TWELVE ROMAN GLASS RINGSTONES
THE PROPERTY OF A EUROPEAN PRIVATE COLLECTOR Giorgio Sangiorgi (1886-1965) was a principle of the most renowned art-dealing family in Rome. The firm was located at 117 via Ripetta at Palazzo Borghese and was famous for many important auctions, with catalogues written in collaboration with leading scholars. The galleria specialized in ancient art, furniture, ceramics and textiles. As a private collector, Sangiorgi assembled an important ancient glass collection, which he published in 1914. Masterpieces from it were sold in the 1960s and are now the pride of numerous institutions such as the Toledo Museum of Art and the Corning Museum of Glass; the bulk of the collection was sold here at Christie’s New York in June 1999, “Ancient Glass formerly in the G. Sangiorgi Collection.” As with the glass collection, many of the objects in his personal collection, such as the gems presented here, were acquired throughout Europe and never imported into Italy.

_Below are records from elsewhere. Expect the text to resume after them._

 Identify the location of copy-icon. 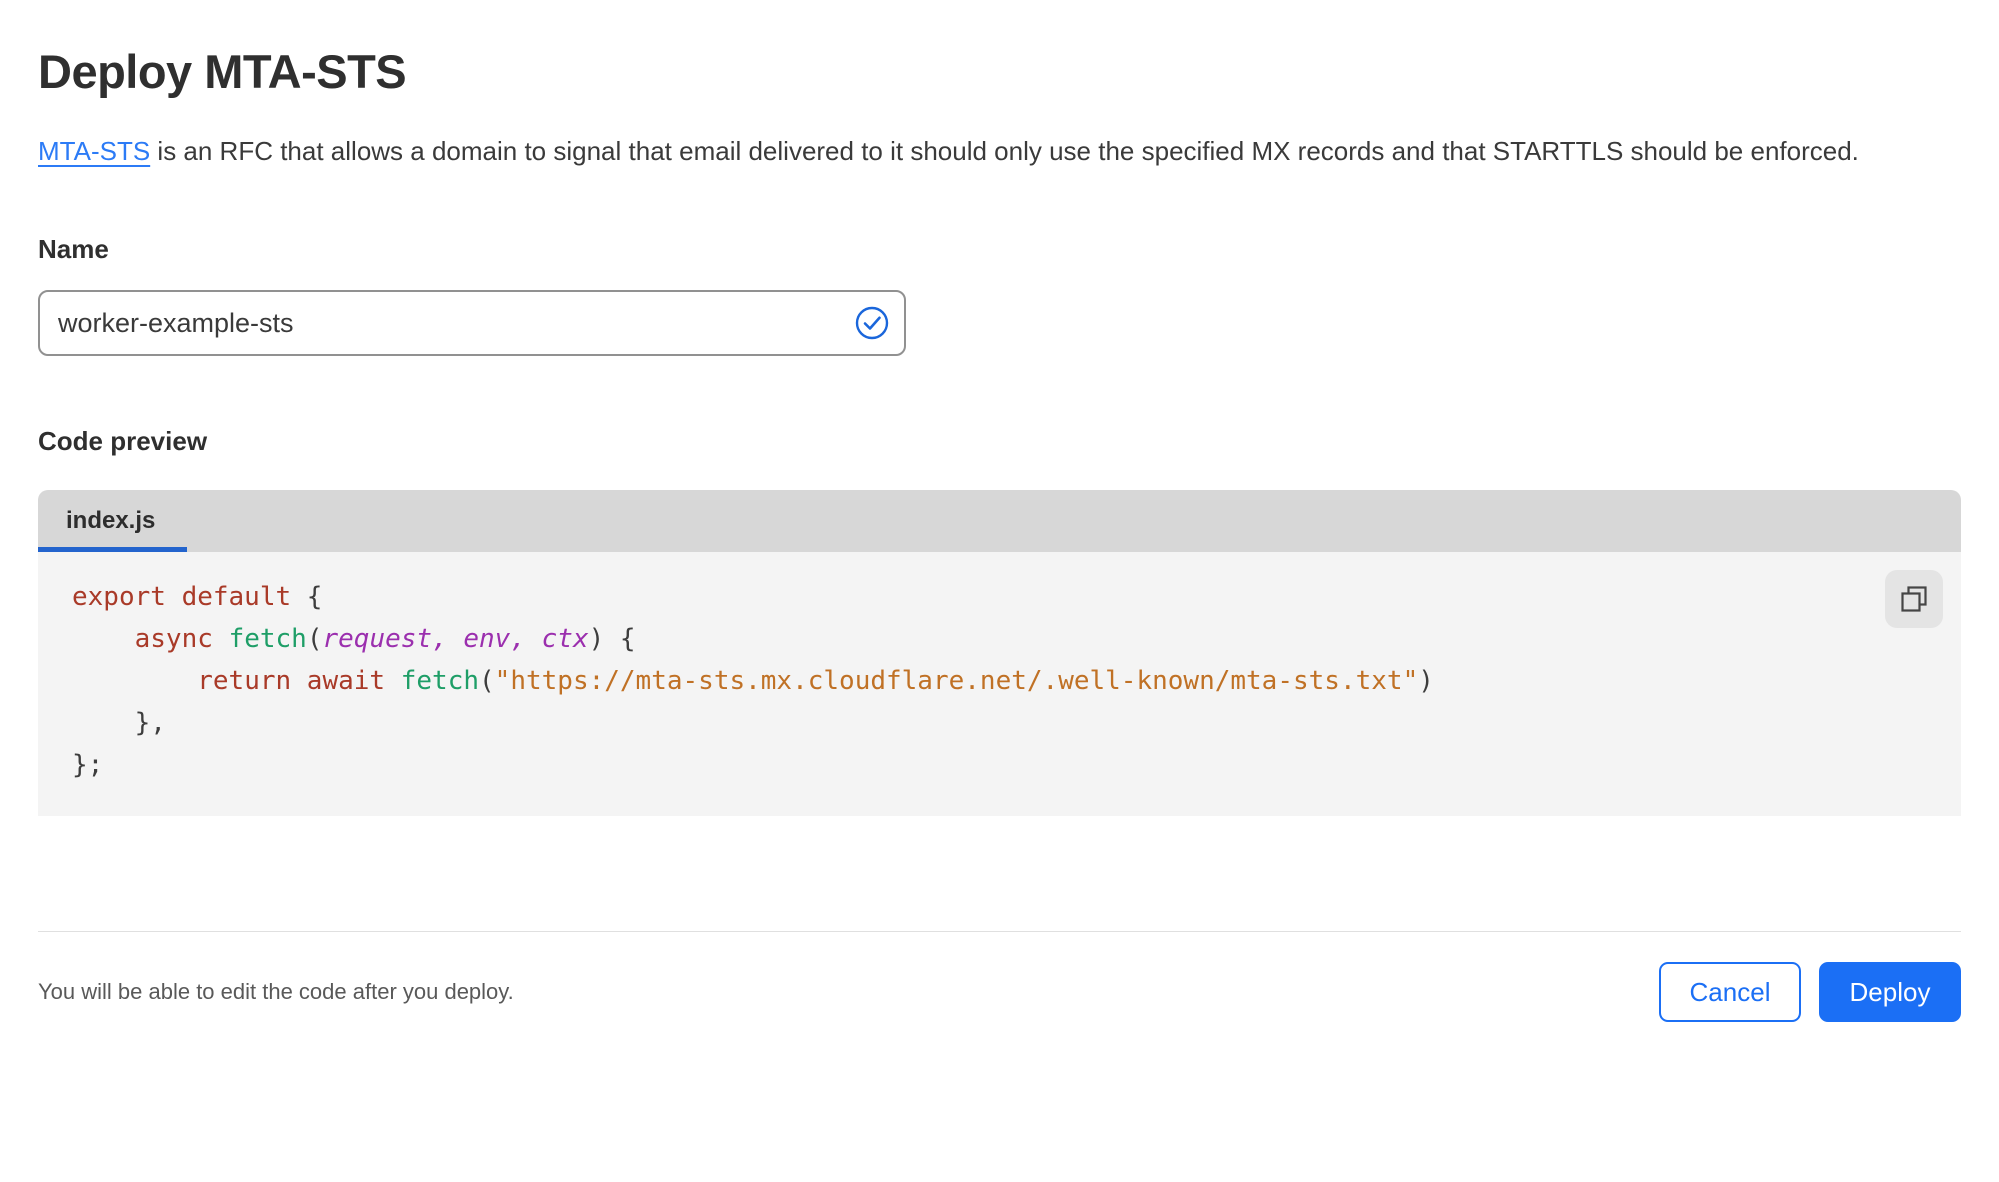
(1914, 599).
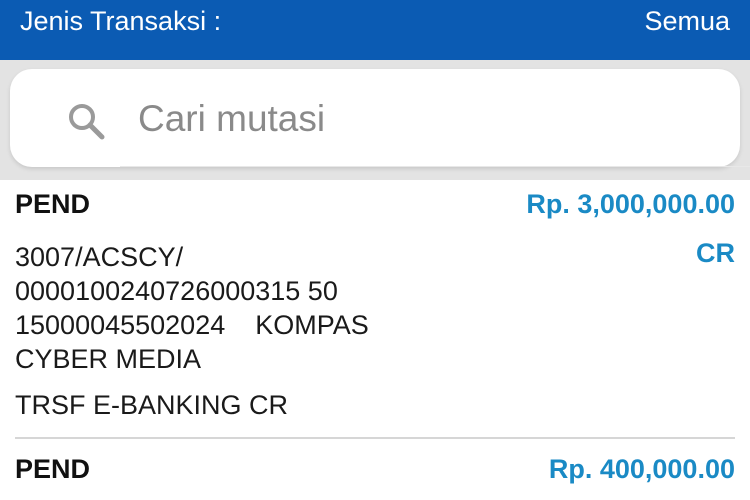  I want to click on transaction-item: PEND Rp. 400,000.00, so click(375, 462).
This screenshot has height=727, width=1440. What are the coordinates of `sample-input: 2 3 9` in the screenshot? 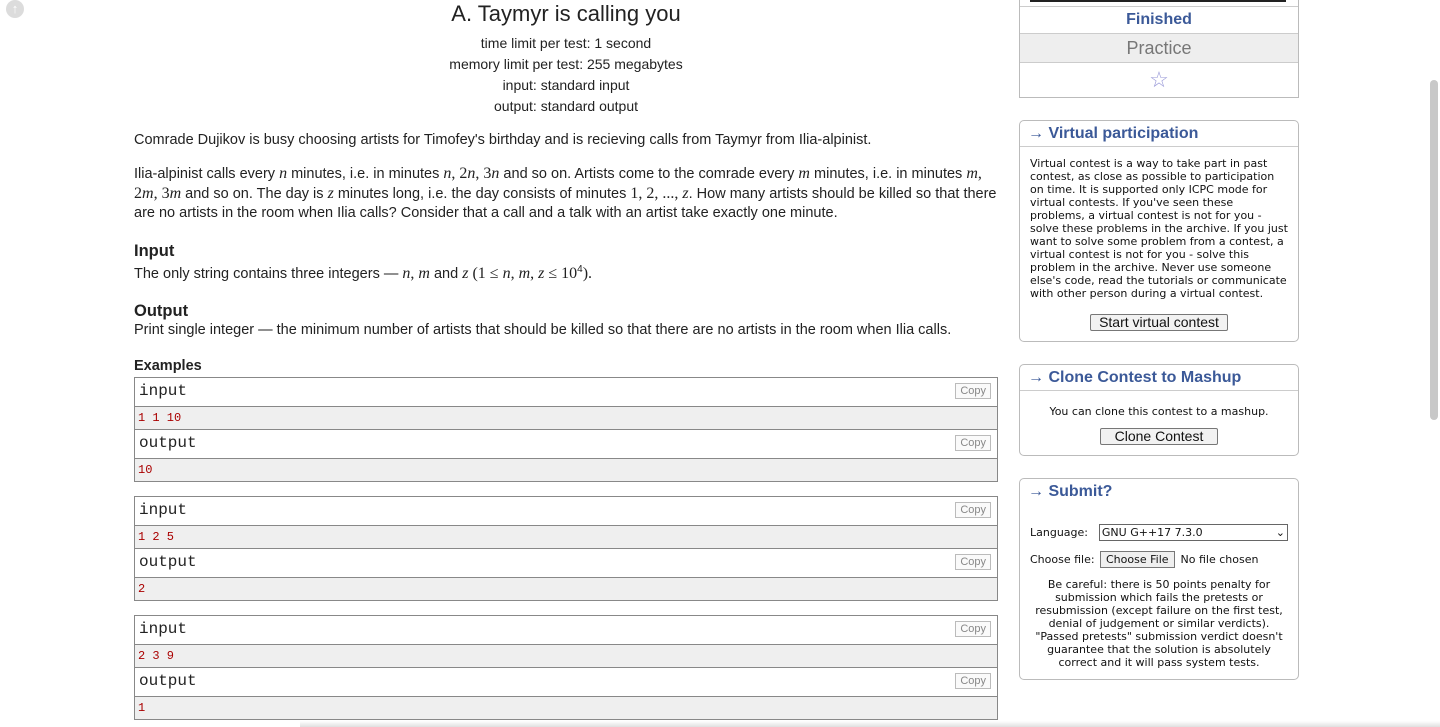 It's located at (566, 656).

TWELVE ROMAN GLASS RINGSTONES

CIRCA 1ST CENTURY B.C.-2ND CENTURY A.D.

Details
TWELVE ROMAN GLASS RINGSTONES
CIRCA 1ST CENTURY B.C.-2ND CENTURY A.D.
Including one with a snake-legged giant; one with Hercules standing between two of the man-eating horses of Diomedes, holding the bridle of one, his club raised in his left hand, nude but for his lion skin draped over his right arm, two dying horses to the left, a dying man to the right, on a groundline; one with a frontal mask, perhaps a bearded satyr; one with a standing nude male, mantle draped over his right arm, perhaps also holding a sheathed sword; one with a composite figure of Isis with a scorpion body, the pincers in the form of serpents, her head in profile to the left, wearing a solar disk and cow horn crown; one with a portrait head of a woman in profile to the left above the prow of a ship; one with an eagle and a standard above an altar with a quadriga in relief, with bull heads projecting to the sides, a standard to the left, all upon a ship; one with Paposilenus riding on a donkey to the right, on a groundline; one with a temple to Jupiter framing his eagle upon an altar, a dolphin below; one with a warrior or hero standing before a serpent-entwined tree surmounted by an owl, the warrior nude but for a cloak over his shoulders, holding a shield and a spear, wearing a crested helmet; one with a bull with its head lowered, facing left, on a groundline; and one with Hercules, depicted nude, his animal skin draped over his right hand
Largest: ¾ in. (1.9 cm.) long
Provenance
G. Sangiorgi Collection (1886-1965), Rome.
Private Collection, Monaco, 1970s; thence by descent.